Les Bull

Personal information
- Full name: Leslie William Bull
- Born: 18 January 1901 Newtown, New South Wales, Australia
- Died: 15 April 1973 (aged 72) Tempe, New South Wales, Australia

Playing information
- Position: Second-row
Club
| Years | Team | Pld | T | G | FG | P |
| 1924–34 | Newtown | 126 | 22 | 0 | 0 | 66 |
Representative
| Years | Team | Pld | T | G | FG | P |
| 1926 | New South Wales | 1 | 0 | 0 | 0 | 0 |

= Les Bull =

Australian rugby league footballer

Leslie William Bull (18 January 1901 – 15 April 1973) was an Australian rugby league footballer who played in the 1920s and 1930s.

==Background==
Bull was born to parents William and Alice Bull (née Johnson) in Newtown, New South Wales in 1901.

==Playing career==
Bull played his junior football with the Tempe JRLFC and Sydenham JRLFC and was graded at Newtown in 1921.

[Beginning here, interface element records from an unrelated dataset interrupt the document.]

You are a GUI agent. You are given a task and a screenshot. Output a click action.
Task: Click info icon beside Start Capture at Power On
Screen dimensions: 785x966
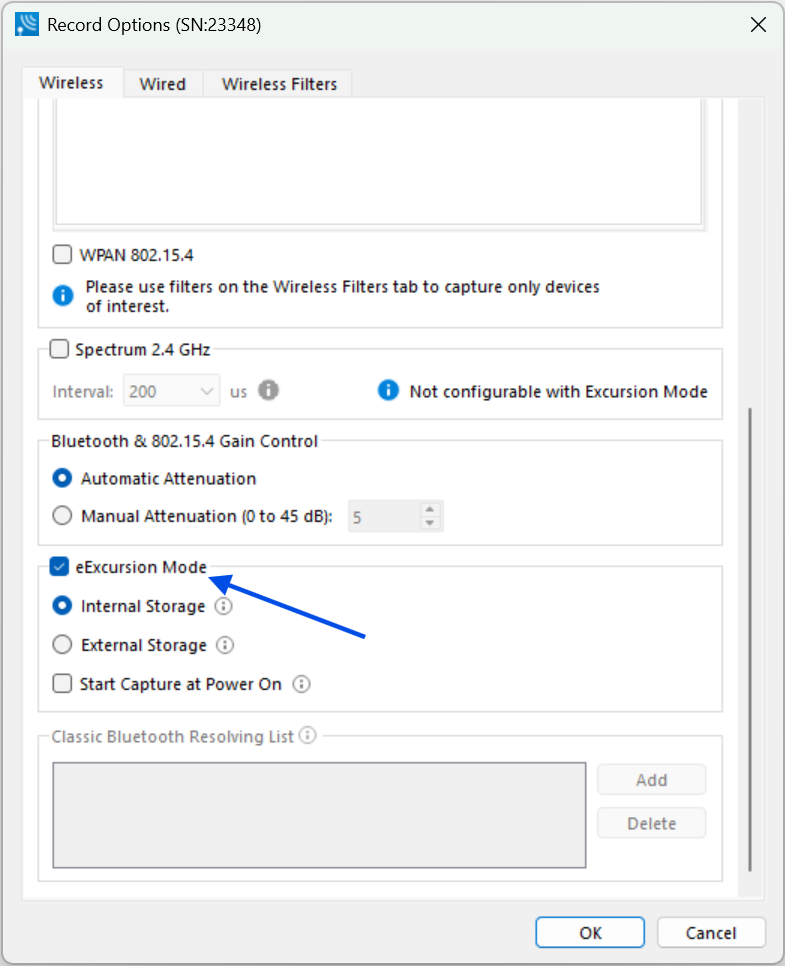[x=301, y=684]

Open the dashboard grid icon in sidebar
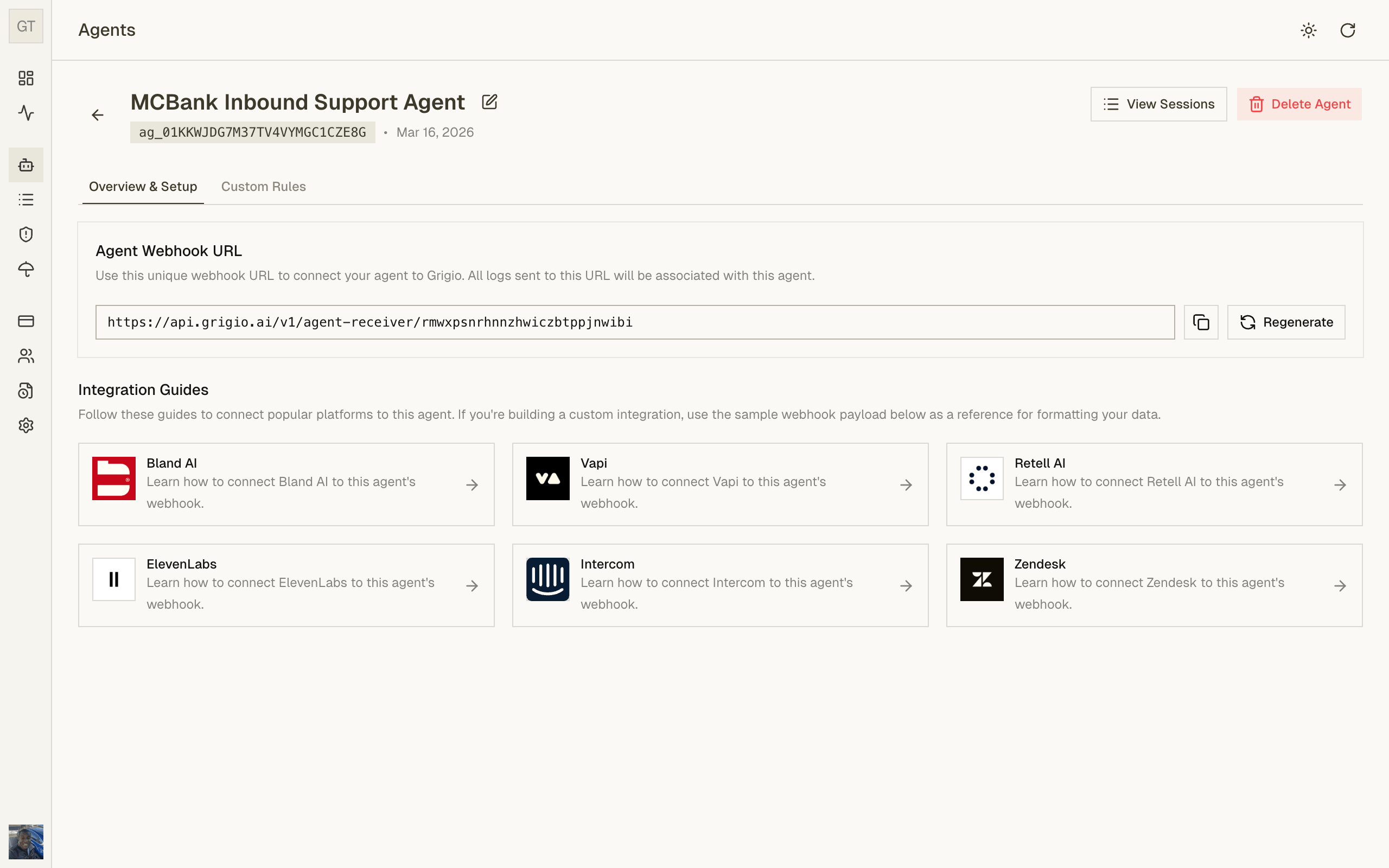tap(26, 79)
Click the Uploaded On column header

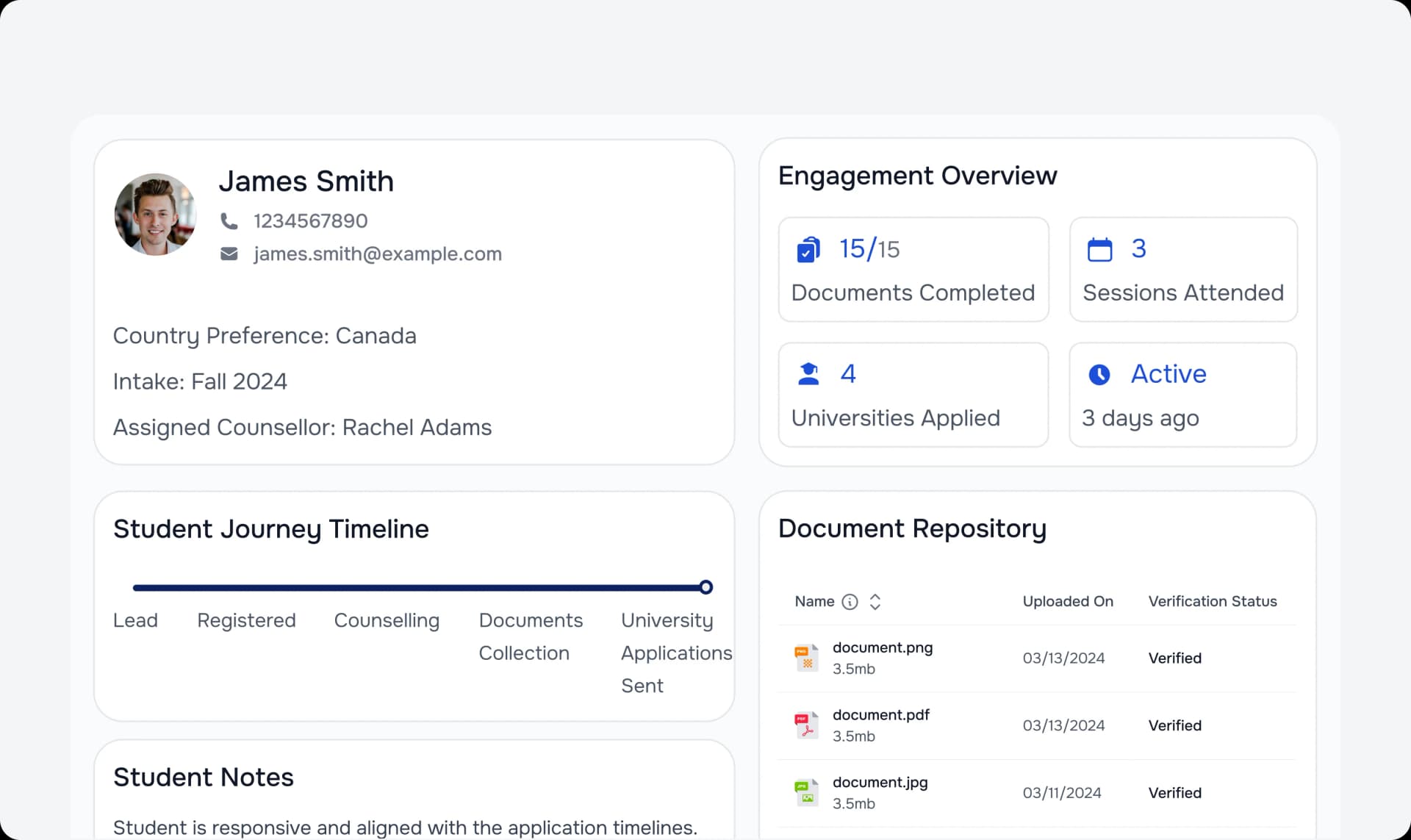[x=1067, y=601]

He was selected for first grade in 1924 and played eleven seasons with the club before retiring in 1934. He represented New South Wales on one occasion in 1926.

Bull won a premiership with Newtown in 1933 and retired at the end of the following season. He was awarded Life Membership of Newtown RLFC in his last season in 1934 for outstanding service to the club. He continued a strong association with Newtown until his death.

Bull died at his Tempe, New South Wales home on 15 April 1973, aged 72.